Litter auteur

I have three cats. "Have" is a bit of a stretch. It implies possession, and I really can’t claim to own these cats.
Clearly, they own me – see how I run around doing their bidding. Keeping a litter box in the house is a form of slavery. Occasionally they seem to possess me. It’s a good thing the Inquisition is over, or we’d all be in trouble.

I’ve always liked cats. When I was a child, cats would follow me home. The backyard was as far as they could get; my father had allergies, so we couldn’t allow furry creatures in the house. I would sneak food out to the cats, and before long there would be an entire colony of them lurking in the bushes. One day I was practicing my cat impression (I was a weird kid), and my meow was so convincing that three cats began shrieking back. Then they started climbing the screens outside the windows, demanding to be let in.
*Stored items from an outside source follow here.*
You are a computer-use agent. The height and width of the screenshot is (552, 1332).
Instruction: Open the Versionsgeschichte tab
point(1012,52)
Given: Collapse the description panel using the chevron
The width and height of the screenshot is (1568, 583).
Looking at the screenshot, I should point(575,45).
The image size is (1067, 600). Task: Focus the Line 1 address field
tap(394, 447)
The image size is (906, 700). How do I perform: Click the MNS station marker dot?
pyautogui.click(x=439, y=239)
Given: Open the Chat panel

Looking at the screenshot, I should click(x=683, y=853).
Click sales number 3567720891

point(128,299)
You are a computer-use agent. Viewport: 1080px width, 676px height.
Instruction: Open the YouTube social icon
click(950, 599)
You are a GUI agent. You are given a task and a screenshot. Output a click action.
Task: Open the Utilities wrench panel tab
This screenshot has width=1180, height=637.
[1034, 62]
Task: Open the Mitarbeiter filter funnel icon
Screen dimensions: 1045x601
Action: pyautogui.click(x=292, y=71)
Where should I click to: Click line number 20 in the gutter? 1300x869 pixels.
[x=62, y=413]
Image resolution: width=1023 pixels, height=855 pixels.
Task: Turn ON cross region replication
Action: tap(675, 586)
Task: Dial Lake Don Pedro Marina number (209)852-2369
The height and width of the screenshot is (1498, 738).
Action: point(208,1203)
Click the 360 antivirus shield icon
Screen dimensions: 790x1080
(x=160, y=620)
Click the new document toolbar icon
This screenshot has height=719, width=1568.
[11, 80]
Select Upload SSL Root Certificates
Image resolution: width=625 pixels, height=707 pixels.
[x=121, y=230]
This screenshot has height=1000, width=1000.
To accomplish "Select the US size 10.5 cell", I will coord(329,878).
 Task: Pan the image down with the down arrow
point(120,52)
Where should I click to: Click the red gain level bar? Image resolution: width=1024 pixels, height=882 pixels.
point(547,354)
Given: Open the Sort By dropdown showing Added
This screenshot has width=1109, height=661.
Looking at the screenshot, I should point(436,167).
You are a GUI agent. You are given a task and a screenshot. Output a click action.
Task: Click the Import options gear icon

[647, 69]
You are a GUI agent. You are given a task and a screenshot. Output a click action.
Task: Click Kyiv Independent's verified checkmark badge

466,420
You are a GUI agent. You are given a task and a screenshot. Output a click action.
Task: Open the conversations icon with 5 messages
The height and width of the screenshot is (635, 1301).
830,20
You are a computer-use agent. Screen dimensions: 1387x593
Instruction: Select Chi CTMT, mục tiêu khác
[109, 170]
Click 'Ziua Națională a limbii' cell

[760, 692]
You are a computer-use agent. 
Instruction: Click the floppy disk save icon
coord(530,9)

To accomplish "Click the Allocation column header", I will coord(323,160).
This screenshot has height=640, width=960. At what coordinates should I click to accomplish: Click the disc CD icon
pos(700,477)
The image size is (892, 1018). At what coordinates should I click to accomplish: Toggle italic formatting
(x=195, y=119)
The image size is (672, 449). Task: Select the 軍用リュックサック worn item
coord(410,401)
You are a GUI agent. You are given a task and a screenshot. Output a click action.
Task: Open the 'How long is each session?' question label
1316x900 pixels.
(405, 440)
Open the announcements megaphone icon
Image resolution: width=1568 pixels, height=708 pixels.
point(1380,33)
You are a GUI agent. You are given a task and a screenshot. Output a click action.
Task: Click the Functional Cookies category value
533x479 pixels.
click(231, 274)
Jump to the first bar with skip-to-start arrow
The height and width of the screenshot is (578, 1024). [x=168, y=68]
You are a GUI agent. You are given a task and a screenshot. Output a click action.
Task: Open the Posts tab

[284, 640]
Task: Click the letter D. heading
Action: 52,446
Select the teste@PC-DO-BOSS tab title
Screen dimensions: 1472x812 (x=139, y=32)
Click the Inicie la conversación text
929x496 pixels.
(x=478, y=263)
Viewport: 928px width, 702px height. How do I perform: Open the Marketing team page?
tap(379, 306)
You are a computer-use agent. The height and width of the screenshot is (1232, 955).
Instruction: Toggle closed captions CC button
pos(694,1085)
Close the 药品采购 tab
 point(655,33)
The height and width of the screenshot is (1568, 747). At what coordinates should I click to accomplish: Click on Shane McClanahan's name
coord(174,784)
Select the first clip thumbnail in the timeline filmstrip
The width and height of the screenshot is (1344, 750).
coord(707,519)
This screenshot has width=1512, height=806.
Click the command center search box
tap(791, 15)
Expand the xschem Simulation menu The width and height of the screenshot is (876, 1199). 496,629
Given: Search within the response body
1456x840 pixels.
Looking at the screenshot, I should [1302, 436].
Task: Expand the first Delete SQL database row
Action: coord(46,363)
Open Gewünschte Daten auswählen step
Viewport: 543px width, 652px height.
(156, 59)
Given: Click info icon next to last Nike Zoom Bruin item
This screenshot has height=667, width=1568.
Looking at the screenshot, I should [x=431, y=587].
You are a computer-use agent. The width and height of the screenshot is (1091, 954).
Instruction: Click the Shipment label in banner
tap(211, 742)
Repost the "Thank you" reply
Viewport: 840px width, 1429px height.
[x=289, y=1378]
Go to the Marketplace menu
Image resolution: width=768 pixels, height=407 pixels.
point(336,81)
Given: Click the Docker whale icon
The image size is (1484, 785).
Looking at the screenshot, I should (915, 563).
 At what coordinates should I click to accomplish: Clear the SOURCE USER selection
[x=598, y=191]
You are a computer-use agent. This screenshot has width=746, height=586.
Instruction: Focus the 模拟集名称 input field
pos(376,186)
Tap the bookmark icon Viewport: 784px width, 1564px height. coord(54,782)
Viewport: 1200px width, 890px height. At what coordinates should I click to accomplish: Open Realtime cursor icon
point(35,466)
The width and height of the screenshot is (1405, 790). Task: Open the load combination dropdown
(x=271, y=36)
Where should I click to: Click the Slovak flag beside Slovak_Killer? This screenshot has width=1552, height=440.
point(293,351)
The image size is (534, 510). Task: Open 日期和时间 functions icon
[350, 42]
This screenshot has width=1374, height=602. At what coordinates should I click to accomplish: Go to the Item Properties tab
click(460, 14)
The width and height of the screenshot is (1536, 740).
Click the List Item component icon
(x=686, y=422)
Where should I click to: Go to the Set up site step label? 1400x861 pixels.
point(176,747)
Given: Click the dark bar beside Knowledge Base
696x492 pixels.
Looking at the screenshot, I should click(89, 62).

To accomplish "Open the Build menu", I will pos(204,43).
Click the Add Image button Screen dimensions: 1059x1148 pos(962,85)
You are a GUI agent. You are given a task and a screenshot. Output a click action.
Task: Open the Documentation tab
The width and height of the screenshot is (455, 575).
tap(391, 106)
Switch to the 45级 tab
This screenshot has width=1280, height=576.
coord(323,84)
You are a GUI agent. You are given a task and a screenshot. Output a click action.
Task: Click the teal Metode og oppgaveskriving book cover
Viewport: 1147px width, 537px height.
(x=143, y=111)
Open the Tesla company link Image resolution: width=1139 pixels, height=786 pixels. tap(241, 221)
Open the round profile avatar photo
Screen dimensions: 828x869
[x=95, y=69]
My best friend Gail, who was my seatmate in the second grade, was allowed to keep cats. She had as many as 40 cats in the house. They had the run of the place; some of them knew how to open the refrigerator and fix themselves a snack out of leftovers. Even better, they could feign total innocence when Gail’s mother arrived and saw the mess on the floor. "What? Moi? Rummage in the fridge? How too tacky. Maybe the dog did it." And the dog, who had only come in for a little nosh, would slink away, looking guilty.

Dogs are terrible liars. They are devoted and affectionate, which is why they’re man’s best friend. Cats, on the other hand, are furballs of feral cunning. Eons of evolution have turned the cat into the perfect killing machine. Ever observed your cat around the house? She’s always plotting on killing something, or else she’s plotting on increasing her tribe so they can kill more efficiently. When she’s asleep, which is most of the time, she’s doing both. Whenever my cats catch a cockroach, they do not kill it immediately. They toy with it, practicing their springing and pouncing. There is basically no difference between the genetic makeup of a housecat and that of a lion in the Serengeti. However, urban house cats have adapted to their unnatural environment. After generations of living with humans, they have learned that their primary weapon in the city is not their hunting skills. It’s their cuteness. Why eat mice when the human is perfectly happy to provide cat food, clean water, catnip, a comfortable home, and toys? All they have to do is look adorable, maybe act fascinated with string. Or, okay, wear a costume. Did you know that cats don’t really meow? They do it because humans expect it of them.

The week before Gail died, her head cat left the house and never came back. I like to think that he was her advance party to the afterlife, and that he was there to guide her over the bridge. The last conversation I ever had with my best friend was about kitty litter. A week earlier, I had picked up a kitten on the street and brought her home. It was my first adoption; arguably, the kitten had adopted me. I had no idea how to raise a house cat – I just covered the floors with newspaper in case the kitten had to go to the bathroom. "You have to get a proper litter box," said Gail, who could barely speak at the time, who had to communicate by scribbling on a Magic Slate because her lungs had failed. "Where do I get kitty litter?" I asked. "In the supermarket," she said – said, not scribbled, because this was important. And my best friend of two decades who was lying on a hospital bed connected to a morphine drip and surrounded by beeping and blinking machines, told me: "Don’t give cats too much milk, it makes them poopy." You see, I do not have the constitution for tragedy, and in those moments when something profound and colossal must be said, I get poop.

So I live with three cats. I wake up every morning – well, noonish – and my cats Saffy and Mat are sitting on the bed, watching me expectantly. Koosi, the subject of that final conversation, is usually sitting at the window, watching the birds in the tree and occasionally swatting the glass. Or else she’s lurking under a shelf, waiting to pounce on my feet as I walk by. I get up and Saffy and Mat are already racing to their feeding bowls. The bowls are always full of kibble, but for some reason they will not start breakfast until I pour more kibble onto them. They don’t see the bowl as half-full or half-empty, only overflowing or nothing. Then I change the water in their bowls, splash water on my face, make myself a cup of coffee, and write my column.